Exercise prompt
From the first line through the line containing "The width and height of the screenshot is (1138, 711).", transcribe the records exactly and include no other lines.

Given information
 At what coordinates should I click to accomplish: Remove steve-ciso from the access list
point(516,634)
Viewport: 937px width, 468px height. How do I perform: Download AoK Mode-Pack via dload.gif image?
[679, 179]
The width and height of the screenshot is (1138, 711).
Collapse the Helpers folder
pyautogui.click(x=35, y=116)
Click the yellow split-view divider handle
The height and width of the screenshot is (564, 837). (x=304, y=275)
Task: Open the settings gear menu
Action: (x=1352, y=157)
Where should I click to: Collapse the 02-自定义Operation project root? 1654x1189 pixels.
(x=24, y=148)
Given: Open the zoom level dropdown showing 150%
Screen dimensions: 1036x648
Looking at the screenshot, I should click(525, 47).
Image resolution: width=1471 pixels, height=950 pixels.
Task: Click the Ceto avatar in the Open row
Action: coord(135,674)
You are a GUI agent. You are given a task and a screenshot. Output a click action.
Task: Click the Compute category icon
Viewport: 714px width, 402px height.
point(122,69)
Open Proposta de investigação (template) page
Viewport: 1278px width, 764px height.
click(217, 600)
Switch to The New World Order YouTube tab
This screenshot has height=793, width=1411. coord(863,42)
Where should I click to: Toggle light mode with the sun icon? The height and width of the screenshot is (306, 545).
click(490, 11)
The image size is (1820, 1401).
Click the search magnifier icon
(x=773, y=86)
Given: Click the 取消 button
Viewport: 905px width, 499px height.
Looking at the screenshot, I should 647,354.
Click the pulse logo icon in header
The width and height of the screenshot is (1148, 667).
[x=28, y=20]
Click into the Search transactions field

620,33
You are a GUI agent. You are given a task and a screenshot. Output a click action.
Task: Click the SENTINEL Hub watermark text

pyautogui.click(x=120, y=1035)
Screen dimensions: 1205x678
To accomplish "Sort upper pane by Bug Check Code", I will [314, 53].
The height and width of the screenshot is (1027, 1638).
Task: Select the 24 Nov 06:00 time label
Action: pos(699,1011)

Task output
 At what coordinates should I click to accomplish: Remove steve-ciso from the access list
point(516,634)
Viewport: 937px width, 468px height. How do I perform: Download AoK Mode-Pack via dload.gif image?
[679, 179]
The width and height of the screenshot is (1138, 711).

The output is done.